From ‘Anak Nogori’
The April 19 declaration by the three undangs and former Sungei Ujong undang Mubarak Dohak to remove Tuanku Muhriz Tuanku Munawir as the Yang di-Pertuan Besar was declared invalid on two separate and independent grounds.
The declaration was constitutionally invalid because Mubarak had already been removed from his position as undang by the Dewan Keadilan dan Undang (DKU) on April 17 under Article 14(3) of the Negeri Sembilan Constitution 1959, with his removal having originally taken effect from May 13, 2025.
Under Article 16, DKU decisions are final and cannot be challenged in any court.
The declaration was also invalid under Adat Perpatih because the Ibu Soko Klana Hulu and Anak Waris Klana Hulu explicitly gave no mandate for it.
But what happens if the Ibu Soko is ignored?
The recent events have pitched the legitimacy of Adat Perpatih against constitutional and political manoeuvring.
In open defiance of the DKU’s decision and Ibu Soko’s withdrawal of consent, Mubarak continues to insist that his removal was invalid and that the appointment of Faris Johari as the new Ujong undang carries no legitimacy.
He has taken the matter to court, demanding access to the minutes of the DKU special sitting on April 17: the very body whose decisions are deemed final and unchallengeable in court according to Article 16 of the state constitution.
The Ibu Soko Tua of Rembau has also publicly questioned the consensus behind the appointment of the area’s 22nd undangs.
It is the first time in modern Negeri Sembilan that Adat and modern institutions have collided this directly.
Now, Article 32 of the Negeri Sembilan constitution states that the First Part of the constitution does not generally affect “Adat”, and that ancient customs continue to apply where they are consistent with the constitution.
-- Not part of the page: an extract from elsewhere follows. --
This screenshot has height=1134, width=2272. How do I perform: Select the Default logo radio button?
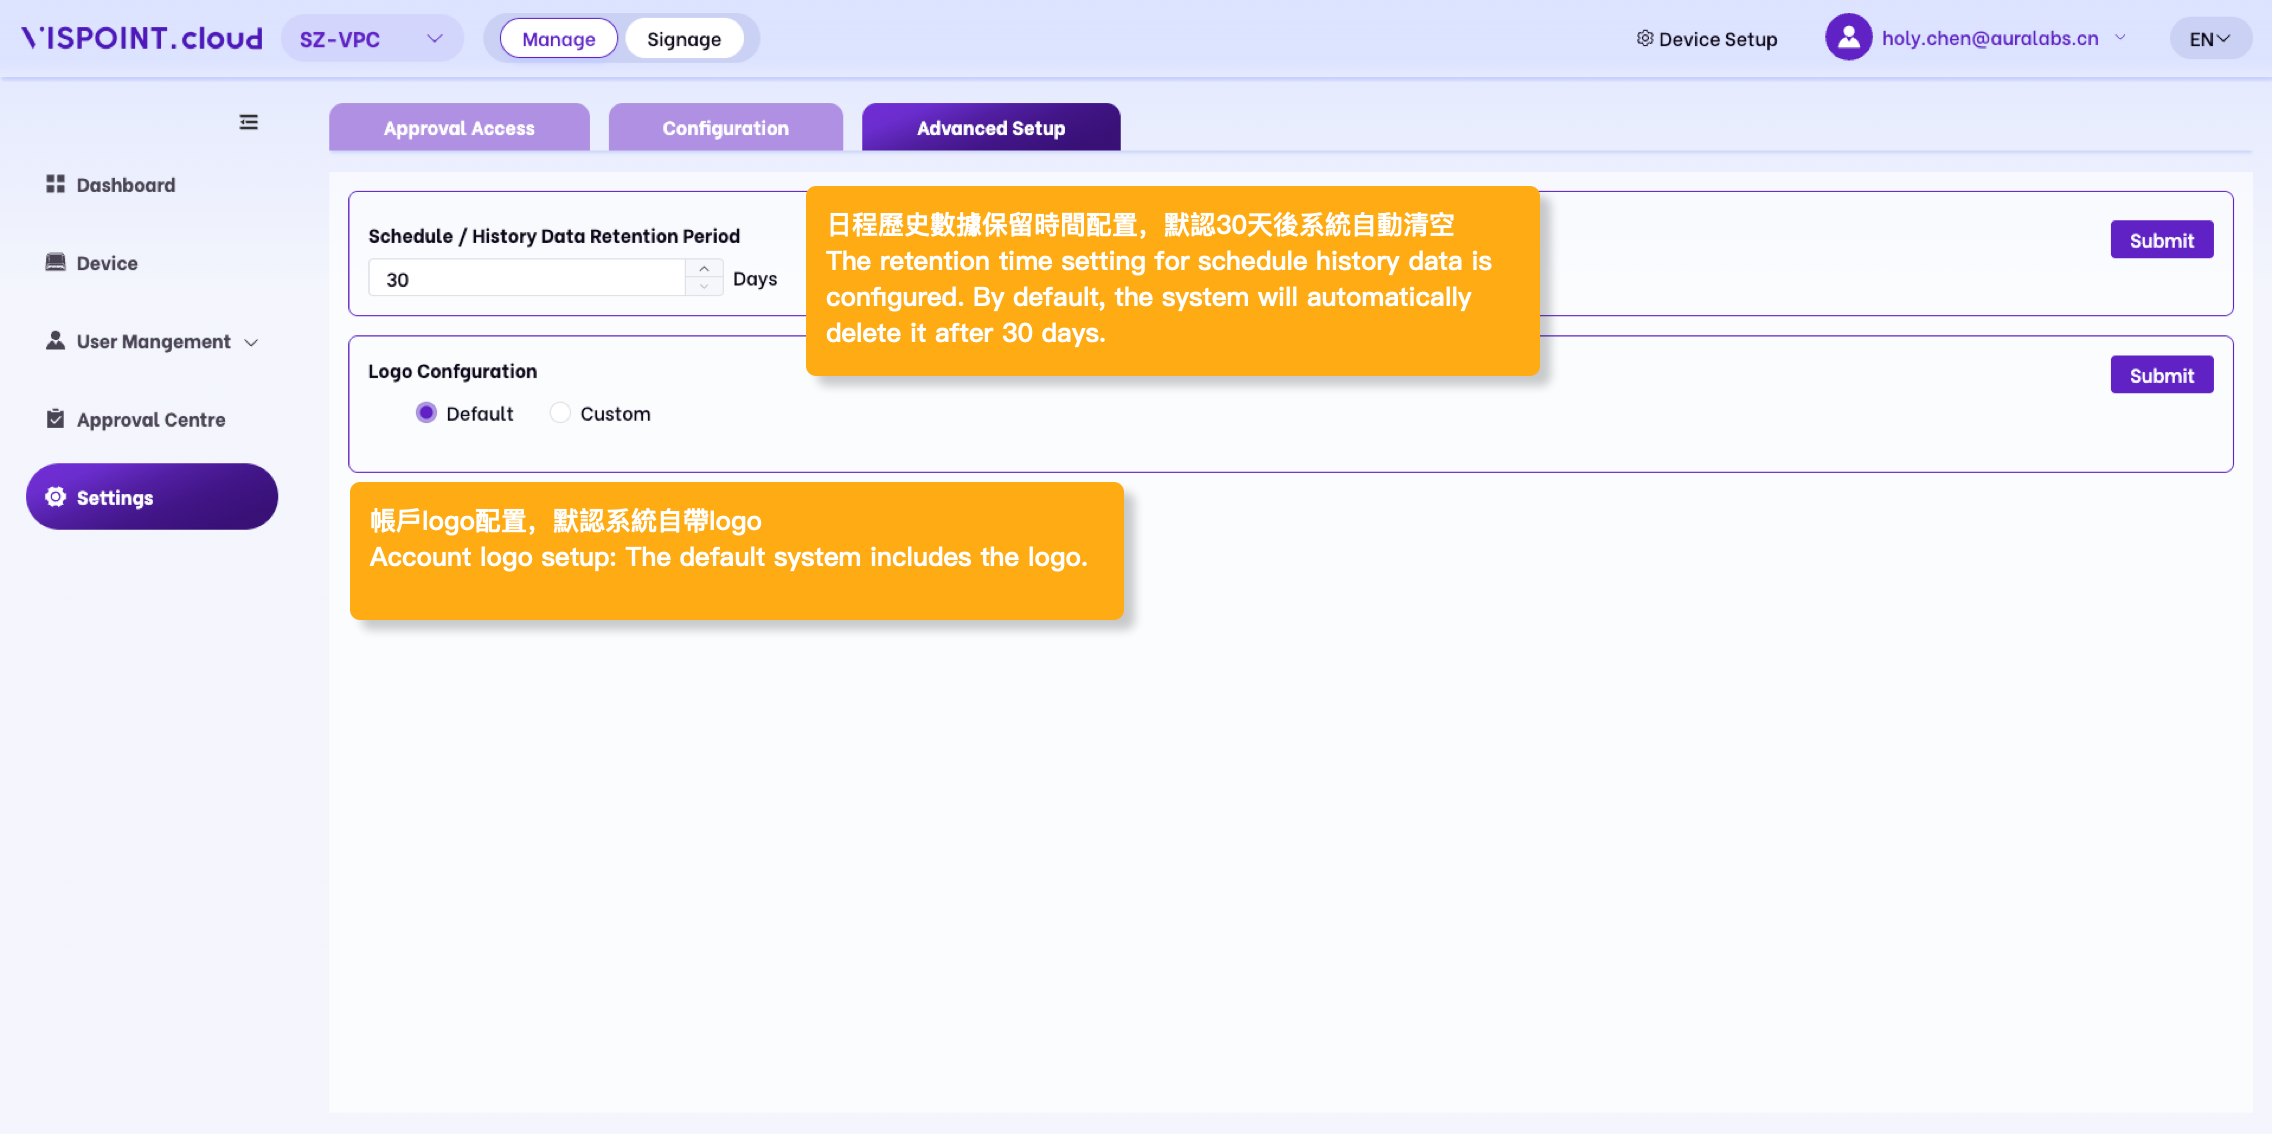426,413
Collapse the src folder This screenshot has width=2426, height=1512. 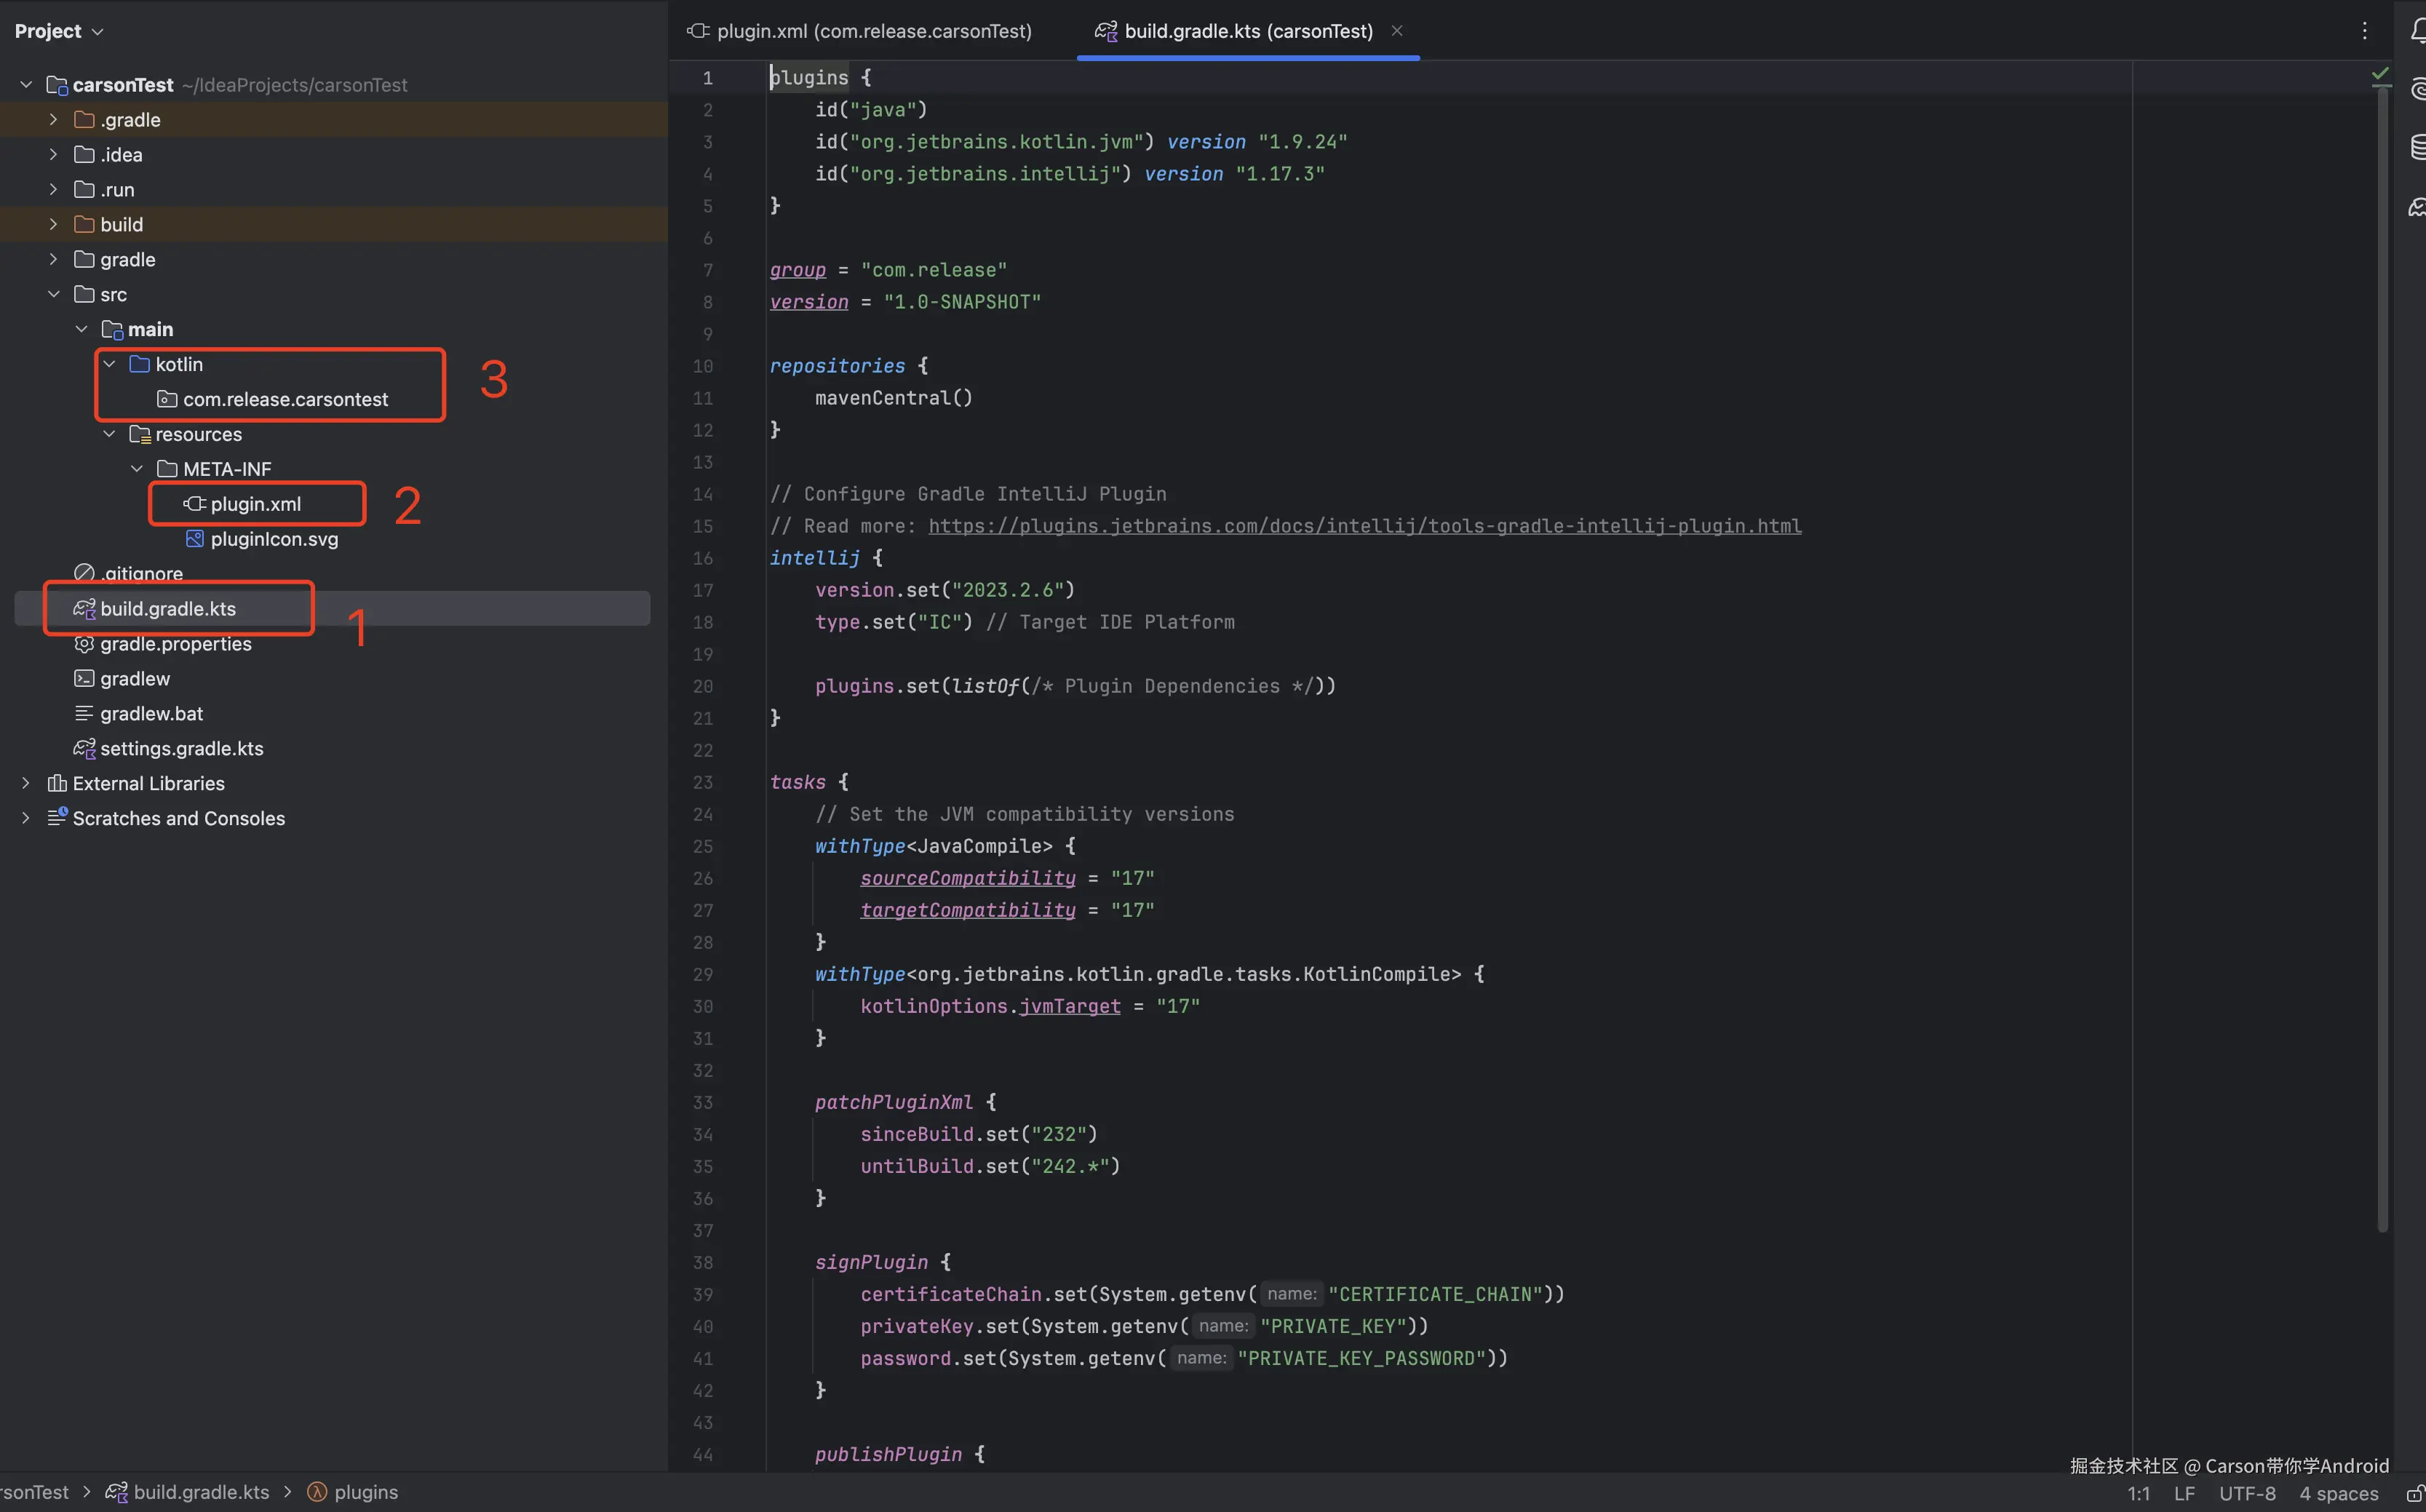53,294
The operative word is consistent. “Adat” and the written constitution have, in the past, existed in a relationship of mutual dependence, each drawing legitimacy from its coexistence with the other.
But Article 32 carries an implicit hierarchy. If “Adat” is found to be inconsistent with the constitution, the constitution prevails. No one has ever definitively mapped where that line falls.
Mubarak’s court action is, in effect, an attempt to force that mapping in his favour, using the constitutional framework to argue that the “Adat” process that removed him was itself invalid.
When actors within the system choose to treat one as subordinate to the other, or selectively invoke whichever framework is more convenient at a given moment, they place that relationship under strain.
Legal scholars have noted that the current crisis is the first time in modern Negeri Sembilan that the two systems have collided in this way.
Ikmal Hisham Tah of UiTM’s law faculty warned that the impasse risks affecting the position of “Adat” in modern times beyond the immediate dispute, and that prolonged uncertainty could erode public confidence in both frameworks simultaneously.
If the DKU and the role of Ibu Soko are treated as optional, or politically inconvenient, the living “Adat” system loses its primary mechanism for self-regulation.
The system then becomes a set of forms without substance, titles without consent, positions without legitimacy.
The deeper question this crisis poses is not whether Tuanku Muhriz remains as the Yang di-Pertuan Besar.
It is whether the current actions of the undangs succeed at the expense of Adat Perpatih, or if “Adat” prevails over them.
‘Anak Nogori’ is an FMT reader from Negeri Sembilan.
The views expressed are those of the writer and do not necessarily reflect those of FMT.